REQUIRED ACTION: Everything in the listing should be restated word for word.

Top of DATA FOR THIS TASK

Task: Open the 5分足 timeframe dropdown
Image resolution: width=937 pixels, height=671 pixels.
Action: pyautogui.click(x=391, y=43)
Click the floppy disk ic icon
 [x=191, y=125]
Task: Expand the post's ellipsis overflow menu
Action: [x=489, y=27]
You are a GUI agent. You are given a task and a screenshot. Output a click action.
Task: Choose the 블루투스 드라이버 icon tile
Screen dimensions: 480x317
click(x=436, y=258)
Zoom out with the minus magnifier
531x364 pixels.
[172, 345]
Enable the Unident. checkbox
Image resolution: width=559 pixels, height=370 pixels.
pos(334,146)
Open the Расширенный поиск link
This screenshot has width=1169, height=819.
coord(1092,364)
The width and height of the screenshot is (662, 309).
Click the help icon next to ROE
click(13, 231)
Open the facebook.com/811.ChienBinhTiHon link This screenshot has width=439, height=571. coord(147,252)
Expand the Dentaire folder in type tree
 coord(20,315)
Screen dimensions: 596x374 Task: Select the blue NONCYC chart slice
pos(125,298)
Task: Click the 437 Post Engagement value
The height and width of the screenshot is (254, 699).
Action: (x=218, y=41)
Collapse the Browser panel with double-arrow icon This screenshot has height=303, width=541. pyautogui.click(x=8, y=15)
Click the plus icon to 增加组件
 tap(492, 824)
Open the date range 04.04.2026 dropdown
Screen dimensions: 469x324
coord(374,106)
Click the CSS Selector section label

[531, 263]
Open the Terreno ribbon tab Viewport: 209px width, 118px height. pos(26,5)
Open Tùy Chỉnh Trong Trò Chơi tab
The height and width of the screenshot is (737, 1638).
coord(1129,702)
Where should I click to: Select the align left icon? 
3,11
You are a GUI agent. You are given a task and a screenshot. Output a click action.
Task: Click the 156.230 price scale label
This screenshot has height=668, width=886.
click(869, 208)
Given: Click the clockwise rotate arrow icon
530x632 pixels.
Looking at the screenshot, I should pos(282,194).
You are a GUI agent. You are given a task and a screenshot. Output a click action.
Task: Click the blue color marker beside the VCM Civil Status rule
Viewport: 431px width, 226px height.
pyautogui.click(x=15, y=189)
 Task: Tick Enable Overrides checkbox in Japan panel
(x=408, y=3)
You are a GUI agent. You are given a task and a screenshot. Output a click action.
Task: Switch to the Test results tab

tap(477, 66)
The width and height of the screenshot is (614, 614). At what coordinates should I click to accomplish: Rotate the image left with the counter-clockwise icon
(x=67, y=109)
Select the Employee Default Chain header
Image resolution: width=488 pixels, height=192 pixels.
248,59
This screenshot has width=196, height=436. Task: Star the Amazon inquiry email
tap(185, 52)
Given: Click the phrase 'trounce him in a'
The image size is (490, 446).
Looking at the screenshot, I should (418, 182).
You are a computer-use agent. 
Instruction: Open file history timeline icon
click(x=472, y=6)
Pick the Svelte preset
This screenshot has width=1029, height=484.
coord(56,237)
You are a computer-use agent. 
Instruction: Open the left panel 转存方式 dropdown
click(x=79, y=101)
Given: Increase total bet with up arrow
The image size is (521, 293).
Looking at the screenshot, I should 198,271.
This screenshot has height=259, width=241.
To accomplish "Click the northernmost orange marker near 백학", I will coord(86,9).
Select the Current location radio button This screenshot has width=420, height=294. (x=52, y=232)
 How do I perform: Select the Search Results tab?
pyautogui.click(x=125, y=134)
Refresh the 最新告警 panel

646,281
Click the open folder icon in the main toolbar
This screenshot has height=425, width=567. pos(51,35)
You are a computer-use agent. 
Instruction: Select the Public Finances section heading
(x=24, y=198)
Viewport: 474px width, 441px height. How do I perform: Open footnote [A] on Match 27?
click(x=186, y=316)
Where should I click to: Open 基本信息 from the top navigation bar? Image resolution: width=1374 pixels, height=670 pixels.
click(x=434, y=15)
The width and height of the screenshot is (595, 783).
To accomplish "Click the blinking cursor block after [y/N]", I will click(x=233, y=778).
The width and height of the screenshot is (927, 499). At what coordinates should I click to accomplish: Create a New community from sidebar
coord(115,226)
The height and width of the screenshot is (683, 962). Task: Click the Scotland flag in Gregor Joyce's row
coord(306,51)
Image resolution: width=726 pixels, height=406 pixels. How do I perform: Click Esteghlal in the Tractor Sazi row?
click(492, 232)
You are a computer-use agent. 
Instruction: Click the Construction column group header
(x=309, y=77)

Bottom of DATA FOR THIS TASK

EXERCISE RESPONSE:
Task: Open the 5分足 timeframe dropdown
Image resolution: width=937 pixels, height=671 pixels.
Action: pyautogui.click(x=391, y=43)
Click the floppy disk ic icon
 [x=191, y=125]
Task: Expand the post's ellipsis overflow menu
Action: [x=489, y=27]
You are a GUI agent. You are given a task and a screenshot. Output a click action.
Task: Choose the 블루투스 드라이버 icon tile
Screen dimensions: 480x317
click(x=436, y=258)
Zoom out with the minus magnifier
531x364 pixels.
[172, 345]
Enable the Unident. checkbox
Image resolution: width=559 pixels, height=370 pixels.
pos(334,146)
Open the Расширенный поиск link
This screenshot has width=1169, height=819.
coord(1092,364)
The width and height of the screenshot is (662, 309).
Click the help icon next to ROE
click(13, 231)
Open the facebook.com/811.ChienBinhTiHon link This screenshot has width=439, height=571. coord(147,252)
Expand the Dentaire folder in type tree
 coord(20,315)
Screen dimensions: 596x374 Task: Select the blue NONCYC chart slice
pos(125,298)
Task: Click the 437 Post Engagement value
The height and width of the screenshot is (254, 699).
Action: (x=218, y=41)
Collapse the Browser panel with double-arrow icon This screenshot has height=303, width=541. pyautogui.click(x=8, y=15)
Click the plus icon to 增加组件
 tap(492, 824)
Open the date range 04.04.2026 dropdown
Screen dimensions: 469x324
coord(374,106)
Click the CSS Selector section label

[531, 263]
Open the Terreno ribbon tab Viewport: 209px width, 118px height. pos(26,5)
Open Tùy Chỉnh Trong Trò Chơi tab
The height and width of the screenshot is (737, 1638).
coord(1129,702)
Where should I click to: Select the align left icon? 
3,11
You are a GUI agent. You are given a task and a screenshot. Output a click action.
Task: Click the 156.230 price scale label
This screenshot has height=668, width=886.
click(869, 208)
Given: Click the clockwise rotate arrow icon
530x632 pixels.
Looking at the screenshot, I should pos(282,194).
You are a GUI agent. You are given a task and a screenshot. Output a click action.
Task: Click the blue color marker beside the VCM Civil Status rule
Viewport: 431px width, 226px height.
pyautogui.click(x=15, y=189)
 Task: Tick Enable Overrides checkbox in Japan panel
(x=408, y=3)
You are a GUI agent. You are given a task and a screenshot. Output a click action.
Task: Switch to the Test results tab

tap(477, 66)
The width and height of the screenshot is (614, 614). At what coordinates should I click to accomplish: Rotate the image left with the counter-clockwise icon
(x=67, y=109)
Select the Employee Default Chain header
Image resolution: width=488 pixels, height=192 pixels.
248,59
This screenshot has width=196, height=436. Task: Star the Amazon inquiry email
tap(185, 52)
Given: Click the phrase 'trounce him in a'
The image size is (490, 446).
Looking at the screenshot, I should (418, 182).
You are a computer-use agent. 
Instruction: Open file history timeline icon
click(x=472, y=6)
Pick the Svelte preset
This screenshot has width=1029, height=484.
coord(56,237)
You are a computer-use agent. 
Instruction: Open the left panel 转存方式 dropdown
click(x=79, y=101)
Given: Increase total bet with up arrow
The image size is (521, 293).
Looking at the screenshot, I should 198,271.
This screenshot has height=259, width=241.
To accomplish "Click the northernmost orange marker near 백학", I will coord(86,9).
Select the Current location radio button This screenshot has width=420, height=294. (x=52, y=232)
 How do I perform: Select the Search Results tab?
pyautogui.click(x=125, y=134)
Refresh the 最新告警 panel

646,281
Click the open folder icon in the main toolbar
This screenshot has height=425, width=567. pos(51,35)
You are a computer-use agent. 
Instruction: Select the Public Finances section heading
(x=24, y=198)
Viewport: 474px width, 441px height. How do I perform: Open footnote [A] on Match 27?
click(x=186, y=316)
Where should I click to: Open 基本信息 from the top navigation bar? Image resolution: width=1374 pixels, height=670 pixels.
click(x=434, y=15)
The width and height of the screenshot is (595, 783).
To accomplish "Click the blinking cursor block after [y/N]", I will click(x=233, y=778).
The width and height of the screenshot is (927, 499). At what coordinates should I click to accomplish: Create a New community from sidebar
coord(115,226)
The height and width of the screenshot is (683, 962). Task: Click the Scotland flag in Gregor Joyce's row
coord(306,51)
Image resolution: width=726 pixels, height=406 pixels. How do I perform: Click Esteghlal in the Tractor Sazi row?
click(492, 232)
You are a computer-use agent. 
Instruction: Click the Construction column group header
(x=309, y=77)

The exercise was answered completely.